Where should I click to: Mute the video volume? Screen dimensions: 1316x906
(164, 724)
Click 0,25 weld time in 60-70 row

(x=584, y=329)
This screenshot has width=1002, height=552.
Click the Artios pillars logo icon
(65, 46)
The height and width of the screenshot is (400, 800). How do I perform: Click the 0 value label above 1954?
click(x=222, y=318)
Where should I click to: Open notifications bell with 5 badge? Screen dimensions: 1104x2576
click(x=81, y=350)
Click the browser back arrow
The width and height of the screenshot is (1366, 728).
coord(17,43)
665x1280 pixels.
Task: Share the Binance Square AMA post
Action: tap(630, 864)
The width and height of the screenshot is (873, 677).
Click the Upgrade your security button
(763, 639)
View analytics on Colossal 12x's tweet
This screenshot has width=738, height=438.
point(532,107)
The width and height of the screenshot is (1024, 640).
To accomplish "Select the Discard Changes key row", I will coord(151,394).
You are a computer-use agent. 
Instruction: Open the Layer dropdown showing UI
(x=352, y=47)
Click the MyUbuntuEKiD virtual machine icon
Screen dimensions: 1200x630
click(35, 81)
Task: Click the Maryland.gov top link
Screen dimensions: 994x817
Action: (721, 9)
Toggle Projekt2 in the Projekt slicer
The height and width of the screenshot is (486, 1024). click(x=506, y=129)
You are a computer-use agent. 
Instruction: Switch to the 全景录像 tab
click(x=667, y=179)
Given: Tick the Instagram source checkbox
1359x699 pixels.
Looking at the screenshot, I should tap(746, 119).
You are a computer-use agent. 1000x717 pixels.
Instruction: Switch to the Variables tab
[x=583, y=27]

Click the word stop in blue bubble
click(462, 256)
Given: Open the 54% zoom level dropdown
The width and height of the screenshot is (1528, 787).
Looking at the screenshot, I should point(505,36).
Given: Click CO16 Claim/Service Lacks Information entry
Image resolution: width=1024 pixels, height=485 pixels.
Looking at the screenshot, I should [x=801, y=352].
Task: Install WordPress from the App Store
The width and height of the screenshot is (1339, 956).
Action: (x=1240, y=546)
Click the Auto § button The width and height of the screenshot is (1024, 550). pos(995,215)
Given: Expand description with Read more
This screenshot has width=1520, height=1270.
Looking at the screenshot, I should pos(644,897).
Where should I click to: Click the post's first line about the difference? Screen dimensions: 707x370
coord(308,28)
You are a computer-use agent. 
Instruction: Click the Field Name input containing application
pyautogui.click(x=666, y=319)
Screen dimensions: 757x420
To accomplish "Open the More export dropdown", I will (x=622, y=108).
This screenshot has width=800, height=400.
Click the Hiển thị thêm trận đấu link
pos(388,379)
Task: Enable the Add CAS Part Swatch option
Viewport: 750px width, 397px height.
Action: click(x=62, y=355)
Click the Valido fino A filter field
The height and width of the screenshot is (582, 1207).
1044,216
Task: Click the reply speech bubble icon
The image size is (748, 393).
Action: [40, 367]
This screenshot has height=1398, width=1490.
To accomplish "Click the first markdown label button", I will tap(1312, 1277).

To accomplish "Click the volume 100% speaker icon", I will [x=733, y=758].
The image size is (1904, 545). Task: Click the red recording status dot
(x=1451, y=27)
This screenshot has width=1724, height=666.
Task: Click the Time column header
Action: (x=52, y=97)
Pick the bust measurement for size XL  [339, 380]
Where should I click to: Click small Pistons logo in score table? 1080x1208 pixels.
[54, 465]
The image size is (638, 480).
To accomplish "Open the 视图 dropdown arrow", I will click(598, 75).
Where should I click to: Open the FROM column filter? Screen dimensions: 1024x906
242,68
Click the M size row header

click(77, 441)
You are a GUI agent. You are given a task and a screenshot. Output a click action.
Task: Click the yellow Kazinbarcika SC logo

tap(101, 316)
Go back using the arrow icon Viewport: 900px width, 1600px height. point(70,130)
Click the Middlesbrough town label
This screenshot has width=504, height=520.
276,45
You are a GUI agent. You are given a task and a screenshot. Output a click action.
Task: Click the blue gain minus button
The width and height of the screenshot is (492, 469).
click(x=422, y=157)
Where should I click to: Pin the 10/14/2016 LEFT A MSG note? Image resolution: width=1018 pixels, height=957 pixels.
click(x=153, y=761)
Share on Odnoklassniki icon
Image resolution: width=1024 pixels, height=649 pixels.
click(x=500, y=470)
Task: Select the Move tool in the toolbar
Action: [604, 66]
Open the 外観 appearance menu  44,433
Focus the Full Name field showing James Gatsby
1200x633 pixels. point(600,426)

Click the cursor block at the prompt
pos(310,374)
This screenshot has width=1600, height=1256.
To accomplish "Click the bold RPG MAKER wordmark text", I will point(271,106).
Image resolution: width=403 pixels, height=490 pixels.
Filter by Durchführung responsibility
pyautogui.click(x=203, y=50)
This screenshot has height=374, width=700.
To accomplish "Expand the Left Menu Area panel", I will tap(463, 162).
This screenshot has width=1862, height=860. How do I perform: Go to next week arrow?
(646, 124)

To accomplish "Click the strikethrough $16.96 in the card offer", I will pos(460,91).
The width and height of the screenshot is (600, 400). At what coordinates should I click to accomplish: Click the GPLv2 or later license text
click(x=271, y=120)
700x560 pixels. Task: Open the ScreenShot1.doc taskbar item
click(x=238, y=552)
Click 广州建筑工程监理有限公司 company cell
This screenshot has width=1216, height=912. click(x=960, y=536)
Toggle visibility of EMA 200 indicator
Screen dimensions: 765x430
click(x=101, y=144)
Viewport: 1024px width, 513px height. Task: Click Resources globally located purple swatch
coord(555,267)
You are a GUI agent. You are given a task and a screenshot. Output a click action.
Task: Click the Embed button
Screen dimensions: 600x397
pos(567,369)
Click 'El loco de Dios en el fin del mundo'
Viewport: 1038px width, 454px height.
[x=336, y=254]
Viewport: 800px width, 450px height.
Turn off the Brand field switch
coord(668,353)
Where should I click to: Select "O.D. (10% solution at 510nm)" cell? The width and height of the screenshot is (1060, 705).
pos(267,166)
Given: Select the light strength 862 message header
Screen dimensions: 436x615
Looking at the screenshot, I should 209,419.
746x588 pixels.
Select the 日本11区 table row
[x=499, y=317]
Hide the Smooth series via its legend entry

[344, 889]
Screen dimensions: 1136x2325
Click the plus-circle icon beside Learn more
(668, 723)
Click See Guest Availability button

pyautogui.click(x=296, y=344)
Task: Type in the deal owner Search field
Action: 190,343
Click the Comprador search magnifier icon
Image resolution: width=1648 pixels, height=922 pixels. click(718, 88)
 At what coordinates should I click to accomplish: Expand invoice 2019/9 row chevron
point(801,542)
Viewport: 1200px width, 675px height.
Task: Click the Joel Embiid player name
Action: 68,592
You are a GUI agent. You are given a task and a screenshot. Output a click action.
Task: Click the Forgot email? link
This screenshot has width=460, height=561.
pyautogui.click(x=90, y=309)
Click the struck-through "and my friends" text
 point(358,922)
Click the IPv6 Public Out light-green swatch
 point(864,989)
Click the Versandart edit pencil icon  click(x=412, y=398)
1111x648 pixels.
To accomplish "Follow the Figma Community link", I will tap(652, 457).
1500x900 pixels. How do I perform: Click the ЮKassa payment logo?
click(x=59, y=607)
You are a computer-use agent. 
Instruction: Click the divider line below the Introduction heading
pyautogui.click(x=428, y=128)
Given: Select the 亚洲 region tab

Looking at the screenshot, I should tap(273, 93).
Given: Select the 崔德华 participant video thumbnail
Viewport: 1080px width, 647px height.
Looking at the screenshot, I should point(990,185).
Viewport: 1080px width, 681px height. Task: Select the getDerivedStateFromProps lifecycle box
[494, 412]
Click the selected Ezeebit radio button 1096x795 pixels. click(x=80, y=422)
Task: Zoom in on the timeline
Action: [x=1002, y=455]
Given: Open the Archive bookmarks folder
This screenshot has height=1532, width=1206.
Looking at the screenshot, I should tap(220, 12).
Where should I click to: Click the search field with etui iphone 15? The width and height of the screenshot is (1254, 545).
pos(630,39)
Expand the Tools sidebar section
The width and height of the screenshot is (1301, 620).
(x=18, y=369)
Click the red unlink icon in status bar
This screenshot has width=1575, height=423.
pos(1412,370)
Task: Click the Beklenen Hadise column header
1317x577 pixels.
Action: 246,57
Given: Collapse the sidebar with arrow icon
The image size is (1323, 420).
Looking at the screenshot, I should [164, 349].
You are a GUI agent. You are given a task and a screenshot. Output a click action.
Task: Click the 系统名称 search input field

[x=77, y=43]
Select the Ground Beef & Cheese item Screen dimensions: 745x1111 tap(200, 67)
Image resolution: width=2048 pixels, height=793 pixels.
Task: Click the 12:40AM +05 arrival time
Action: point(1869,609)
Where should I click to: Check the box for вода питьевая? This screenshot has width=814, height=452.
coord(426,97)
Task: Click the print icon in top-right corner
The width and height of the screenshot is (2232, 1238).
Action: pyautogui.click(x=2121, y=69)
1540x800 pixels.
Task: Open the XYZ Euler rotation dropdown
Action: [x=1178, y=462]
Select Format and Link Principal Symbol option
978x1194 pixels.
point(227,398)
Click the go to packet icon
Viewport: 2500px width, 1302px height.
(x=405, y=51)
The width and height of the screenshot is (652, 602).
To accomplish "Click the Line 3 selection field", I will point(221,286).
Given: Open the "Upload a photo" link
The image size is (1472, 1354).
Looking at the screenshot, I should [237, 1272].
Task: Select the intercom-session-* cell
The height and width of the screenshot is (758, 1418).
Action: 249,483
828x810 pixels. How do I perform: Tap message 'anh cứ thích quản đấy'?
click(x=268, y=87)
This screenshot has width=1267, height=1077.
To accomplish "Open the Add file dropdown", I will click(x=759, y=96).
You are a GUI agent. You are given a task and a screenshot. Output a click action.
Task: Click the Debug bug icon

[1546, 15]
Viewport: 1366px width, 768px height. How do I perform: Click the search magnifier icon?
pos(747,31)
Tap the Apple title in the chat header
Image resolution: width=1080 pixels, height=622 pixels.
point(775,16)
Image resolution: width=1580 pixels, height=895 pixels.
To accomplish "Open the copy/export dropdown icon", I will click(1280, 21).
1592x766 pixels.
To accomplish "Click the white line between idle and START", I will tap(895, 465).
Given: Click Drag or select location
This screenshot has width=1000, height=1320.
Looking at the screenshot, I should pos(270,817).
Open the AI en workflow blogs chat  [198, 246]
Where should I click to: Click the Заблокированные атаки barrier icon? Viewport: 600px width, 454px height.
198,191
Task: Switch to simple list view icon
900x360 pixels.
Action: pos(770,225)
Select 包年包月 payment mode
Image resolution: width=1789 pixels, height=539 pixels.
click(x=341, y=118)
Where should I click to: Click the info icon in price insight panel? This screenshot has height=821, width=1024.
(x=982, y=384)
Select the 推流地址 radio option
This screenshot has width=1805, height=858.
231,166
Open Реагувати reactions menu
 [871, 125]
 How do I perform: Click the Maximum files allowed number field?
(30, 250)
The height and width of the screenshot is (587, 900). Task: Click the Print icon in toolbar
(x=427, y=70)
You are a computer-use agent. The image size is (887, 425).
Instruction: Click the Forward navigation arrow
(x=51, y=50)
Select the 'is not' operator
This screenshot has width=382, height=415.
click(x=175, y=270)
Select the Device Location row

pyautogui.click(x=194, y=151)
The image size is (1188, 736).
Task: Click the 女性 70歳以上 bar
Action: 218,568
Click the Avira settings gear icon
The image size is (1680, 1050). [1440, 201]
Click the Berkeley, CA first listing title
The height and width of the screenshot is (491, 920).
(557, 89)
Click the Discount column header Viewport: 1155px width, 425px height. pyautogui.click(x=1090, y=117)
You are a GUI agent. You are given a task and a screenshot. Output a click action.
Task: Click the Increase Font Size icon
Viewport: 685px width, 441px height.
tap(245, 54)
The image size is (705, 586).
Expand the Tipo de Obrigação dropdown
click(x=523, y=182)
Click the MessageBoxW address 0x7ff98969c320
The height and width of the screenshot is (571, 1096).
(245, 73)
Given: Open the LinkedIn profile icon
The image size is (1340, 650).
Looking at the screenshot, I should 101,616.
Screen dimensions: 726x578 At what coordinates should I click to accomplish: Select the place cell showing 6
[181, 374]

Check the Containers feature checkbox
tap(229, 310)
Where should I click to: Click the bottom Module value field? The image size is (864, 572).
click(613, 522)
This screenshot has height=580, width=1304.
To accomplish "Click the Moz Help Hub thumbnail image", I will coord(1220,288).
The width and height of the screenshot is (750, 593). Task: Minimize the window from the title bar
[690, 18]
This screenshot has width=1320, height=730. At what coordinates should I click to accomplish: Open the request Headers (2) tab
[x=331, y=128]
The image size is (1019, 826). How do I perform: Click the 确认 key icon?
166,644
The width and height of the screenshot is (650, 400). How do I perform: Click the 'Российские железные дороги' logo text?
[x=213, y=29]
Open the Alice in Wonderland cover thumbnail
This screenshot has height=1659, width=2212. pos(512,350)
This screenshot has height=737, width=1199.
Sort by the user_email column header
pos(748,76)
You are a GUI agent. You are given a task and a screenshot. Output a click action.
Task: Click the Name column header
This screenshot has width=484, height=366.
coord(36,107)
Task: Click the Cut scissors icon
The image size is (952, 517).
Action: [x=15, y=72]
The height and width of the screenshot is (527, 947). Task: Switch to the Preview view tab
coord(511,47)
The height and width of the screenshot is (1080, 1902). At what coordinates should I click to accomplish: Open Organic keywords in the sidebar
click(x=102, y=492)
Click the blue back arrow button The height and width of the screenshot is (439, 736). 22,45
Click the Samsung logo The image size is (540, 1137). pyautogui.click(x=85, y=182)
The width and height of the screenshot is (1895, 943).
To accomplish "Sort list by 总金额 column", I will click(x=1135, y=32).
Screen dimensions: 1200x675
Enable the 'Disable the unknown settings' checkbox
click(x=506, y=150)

What the exercise asks:
Return every line of the listing above where "export" appears.

Answer area:
To accomplish "Open the More export dropdown", I will (x=622, y=108).
To accomplish "Open the copy/export dropdown icon", I will click(1280, 21).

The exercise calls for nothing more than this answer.